Bright spots for Sears Holdings include the Lands’ End brand, which saw record profits in 2007 and was expanded to 100 Sears stores. (Lampert did not break out sales figures.)
Going forward, Sears Holdings will focus on three areas to turn around its businesses: protecting margins, optimizing promotions and pricing and better managing how goods are bought and sold, he said. Sears sources apparel from 47 countries.
Lampert said Sears Holdings’ restructuring into five distinct business units, announced in January, should enable the company to improve accountability and productivity of all assets from brands to real estate to home services. Jim Barr, who headed up Microsoft’s shopping portal, MSN.com, is now president of Sears’ new online unit. The other four major units include real estate, operating businesses, support and brands.
There is no firm timetable for naming leadership to lead each new business unit, but Lampert said the brands unit is key. (Sears’ search for a chief executive officer is under way and W. Bruce Johnson, who was named interim ceo and president in February, continues in that capacity.)
During the three-hour shareholder meeting, several questions were geared around brands and the opportunity for “alternative distribution” channels for famed exclusive brands like Craftsman tools and DieHard batteries. Lampert said it’s premature to discuss whether Sears would consider offering those products through competitors like Wal-Mart or Target. However, he did note Target sells a lot of iPods, manufactured by Apple, which has its own stores and appeals to a different shopping demographic.
“If by interacting with others, we are able to drive more innovation, more awareness, it may help the performance of that brand in our own stores,” he said.
Whether talking product, merchandising or sales, Lampert repeatedly referenced Sears’ need to attract top talent to its leadership ranks.
“We are trying to build a culture here where there will be a long succession of senior management that will be developed from within,” Lampert said. “We will figure out how we can bring in great talent — people who would otherwise go to Goldman Sachs, McKinsey or Google. We need to make those types of investments [in people].”
Several shareholders raised concerns about the shopping experience in stores, ranging from poor lighting and climate control to feuding employees in plain sight of shoppers. While Lampert seemed to dismiss those anecdotes, calling them “anomalies,” he did say improving the customer experience is a priority.
Johnson said an “executive customer service response unit” has been formed to address customer issues. He said one of the biggest “aha” moments of taking on the role of interim ceo came from reading customer complaints. “It was painful to read some of those letters,” he told reporters in a media briefing following the shareholders’ meeting.
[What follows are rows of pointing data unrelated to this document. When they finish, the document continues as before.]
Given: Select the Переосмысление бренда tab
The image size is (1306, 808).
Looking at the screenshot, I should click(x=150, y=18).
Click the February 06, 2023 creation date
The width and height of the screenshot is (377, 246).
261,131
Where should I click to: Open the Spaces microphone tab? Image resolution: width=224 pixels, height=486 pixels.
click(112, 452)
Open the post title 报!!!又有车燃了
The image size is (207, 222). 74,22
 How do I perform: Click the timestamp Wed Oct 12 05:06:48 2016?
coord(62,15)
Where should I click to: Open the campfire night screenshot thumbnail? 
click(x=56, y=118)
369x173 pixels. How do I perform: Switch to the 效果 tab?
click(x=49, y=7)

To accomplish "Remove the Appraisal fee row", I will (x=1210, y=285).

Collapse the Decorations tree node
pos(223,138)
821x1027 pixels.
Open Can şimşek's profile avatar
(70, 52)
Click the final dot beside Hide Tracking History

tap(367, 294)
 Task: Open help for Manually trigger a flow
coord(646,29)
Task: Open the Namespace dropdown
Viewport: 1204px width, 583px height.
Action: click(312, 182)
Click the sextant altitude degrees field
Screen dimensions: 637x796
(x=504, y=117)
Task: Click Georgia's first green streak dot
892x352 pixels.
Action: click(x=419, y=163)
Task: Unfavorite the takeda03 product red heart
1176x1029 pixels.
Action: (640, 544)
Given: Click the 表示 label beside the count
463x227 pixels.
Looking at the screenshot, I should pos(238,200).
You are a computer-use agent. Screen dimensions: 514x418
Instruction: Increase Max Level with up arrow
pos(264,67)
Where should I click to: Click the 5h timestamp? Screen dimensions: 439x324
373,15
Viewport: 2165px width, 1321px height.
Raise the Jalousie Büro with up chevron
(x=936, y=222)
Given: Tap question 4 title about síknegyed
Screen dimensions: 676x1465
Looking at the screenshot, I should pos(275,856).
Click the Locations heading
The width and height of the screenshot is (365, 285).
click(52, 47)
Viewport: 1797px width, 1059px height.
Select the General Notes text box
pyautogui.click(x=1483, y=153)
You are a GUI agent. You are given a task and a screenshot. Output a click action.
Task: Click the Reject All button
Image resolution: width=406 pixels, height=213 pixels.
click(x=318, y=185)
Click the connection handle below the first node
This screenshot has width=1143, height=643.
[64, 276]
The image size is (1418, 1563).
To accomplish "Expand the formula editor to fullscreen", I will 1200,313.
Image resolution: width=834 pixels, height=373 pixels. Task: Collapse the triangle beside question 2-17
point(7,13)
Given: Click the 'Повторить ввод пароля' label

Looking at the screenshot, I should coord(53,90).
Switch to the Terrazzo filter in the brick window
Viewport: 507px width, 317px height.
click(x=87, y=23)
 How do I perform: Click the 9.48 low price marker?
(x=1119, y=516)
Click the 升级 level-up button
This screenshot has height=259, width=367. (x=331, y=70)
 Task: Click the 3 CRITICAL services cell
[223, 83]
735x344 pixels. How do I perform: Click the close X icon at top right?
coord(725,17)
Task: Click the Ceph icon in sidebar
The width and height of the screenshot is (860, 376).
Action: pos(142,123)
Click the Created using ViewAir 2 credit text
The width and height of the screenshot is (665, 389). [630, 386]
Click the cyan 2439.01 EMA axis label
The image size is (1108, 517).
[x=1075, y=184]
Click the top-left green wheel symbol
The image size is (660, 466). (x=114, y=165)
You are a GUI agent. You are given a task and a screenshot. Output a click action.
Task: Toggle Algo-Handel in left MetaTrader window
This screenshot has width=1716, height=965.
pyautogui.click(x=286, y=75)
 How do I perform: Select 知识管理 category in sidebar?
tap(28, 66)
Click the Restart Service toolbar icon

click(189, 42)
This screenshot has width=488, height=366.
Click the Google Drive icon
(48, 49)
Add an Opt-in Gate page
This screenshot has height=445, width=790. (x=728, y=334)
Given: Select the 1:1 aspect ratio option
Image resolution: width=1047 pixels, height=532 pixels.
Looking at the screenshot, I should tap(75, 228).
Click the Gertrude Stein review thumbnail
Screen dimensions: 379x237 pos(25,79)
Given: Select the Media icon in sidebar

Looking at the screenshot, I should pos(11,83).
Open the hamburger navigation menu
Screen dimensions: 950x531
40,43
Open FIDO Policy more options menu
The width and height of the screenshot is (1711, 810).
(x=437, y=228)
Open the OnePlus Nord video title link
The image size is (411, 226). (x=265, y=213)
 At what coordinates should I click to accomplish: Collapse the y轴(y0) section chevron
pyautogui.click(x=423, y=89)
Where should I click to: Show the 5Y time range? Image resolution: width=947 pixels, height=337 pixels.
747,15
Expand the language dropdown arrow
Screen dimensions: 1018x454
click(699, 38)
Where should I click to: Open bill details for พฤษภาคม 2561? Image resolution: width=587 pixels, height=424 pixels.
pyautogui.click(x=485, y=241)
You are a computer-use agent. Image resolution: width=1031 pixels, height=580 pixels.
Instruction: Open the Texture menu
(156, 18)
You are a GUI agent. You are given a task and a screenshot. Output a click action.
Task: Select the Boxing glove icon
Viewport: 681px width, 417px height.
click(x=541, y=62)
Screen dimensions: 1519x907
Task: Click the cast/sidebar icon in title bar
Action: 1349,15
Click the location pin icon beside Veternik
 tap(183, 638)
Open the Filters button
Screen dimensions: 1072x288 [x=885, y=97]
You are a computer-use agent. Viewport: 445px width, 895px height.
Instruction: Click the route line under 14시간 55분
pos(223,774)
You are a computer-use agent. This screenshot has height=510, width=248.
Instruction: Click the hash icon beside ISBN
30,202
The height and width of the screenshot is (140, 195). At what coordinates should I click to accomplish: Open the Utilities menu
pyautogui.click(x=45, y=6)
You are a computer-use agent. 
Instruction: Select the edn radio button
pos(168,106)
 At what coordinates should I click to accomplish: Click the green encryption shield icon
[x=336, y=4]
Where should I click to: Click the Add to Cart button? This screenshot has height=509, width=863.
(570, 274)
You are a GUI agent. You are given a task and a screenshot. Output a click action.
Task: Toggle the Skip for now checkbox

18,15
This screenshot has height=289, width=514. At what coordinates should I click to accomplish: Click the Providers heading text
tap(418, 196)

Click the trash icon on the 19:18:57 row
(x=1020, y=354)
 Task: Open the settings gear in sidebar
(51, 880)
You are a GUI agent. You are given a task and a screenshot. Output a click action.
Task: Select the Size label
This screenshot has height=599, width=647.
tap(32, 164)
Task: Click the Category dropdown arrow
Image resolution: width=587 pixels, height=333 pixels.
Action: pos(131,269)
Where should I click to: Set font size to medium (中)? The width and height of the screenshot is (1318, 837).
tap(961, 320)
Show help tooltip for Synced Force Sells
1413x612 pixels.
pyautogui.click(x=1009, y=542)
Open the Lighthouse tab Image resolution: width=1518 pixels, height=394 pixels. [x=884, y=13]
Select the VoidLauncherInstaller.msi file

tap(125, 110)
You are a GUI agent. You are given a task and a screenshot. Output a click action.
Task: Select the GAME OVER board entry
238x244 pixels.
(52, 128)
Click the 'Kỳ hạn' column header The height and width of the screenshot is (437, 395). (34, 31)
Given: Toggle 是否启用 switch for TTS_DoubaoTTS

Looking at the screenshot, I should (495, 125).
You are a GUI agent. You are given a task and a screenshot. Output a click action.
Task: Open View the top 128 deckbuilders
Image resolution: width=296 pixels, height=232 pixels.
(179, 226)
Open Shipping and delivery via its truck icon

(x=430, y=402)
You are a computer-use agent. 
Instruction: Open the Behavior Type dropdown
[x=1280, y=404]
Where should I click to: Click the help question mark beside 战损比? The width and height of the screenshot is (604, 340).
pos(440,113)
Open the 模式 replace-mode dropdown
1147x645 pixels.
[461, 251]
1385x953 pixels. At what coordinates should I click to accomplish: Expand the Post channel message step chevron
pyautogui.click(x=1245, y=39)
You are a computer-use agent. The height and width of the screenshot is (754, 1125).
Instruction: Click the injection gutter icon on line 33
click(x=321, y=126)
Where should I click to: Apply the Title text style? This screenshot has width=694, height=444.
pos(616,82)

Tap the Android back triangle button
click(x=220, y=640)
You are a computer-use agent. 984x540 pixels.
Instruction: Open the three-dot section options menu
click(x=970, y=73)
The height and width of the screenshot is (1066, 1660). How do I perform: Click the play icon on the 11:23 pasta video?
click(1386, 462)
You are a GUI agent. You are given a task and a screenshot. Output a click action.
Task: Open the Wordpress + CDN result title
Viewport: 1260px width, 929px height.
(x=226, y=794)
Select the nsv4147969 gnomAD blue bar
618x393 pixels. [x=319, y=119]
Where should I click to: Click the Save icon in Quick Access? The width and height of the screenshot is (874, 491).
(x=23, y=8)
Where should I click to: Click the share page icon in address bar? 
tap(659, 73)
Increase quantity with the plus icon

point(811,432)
Executives are assigned one customer complaint to resolve personally, Johnson said. Once the issue is resolved with the individual, the executive then drills down to better understand the systemic root of the problem and propose corrective measures.
Karen Austin, executive vice president and chief information officer, said the 128 scheduled technology projects for 2007 — such as getting Kmart and Sears on a single PeopleSoft payroll system and SAS markdown management technology — were completed on time.
“We retrieve store level data hourly and our biggest user is right here,” Austin said, motioning to Lampert. “And if it’s not on time, we know it.”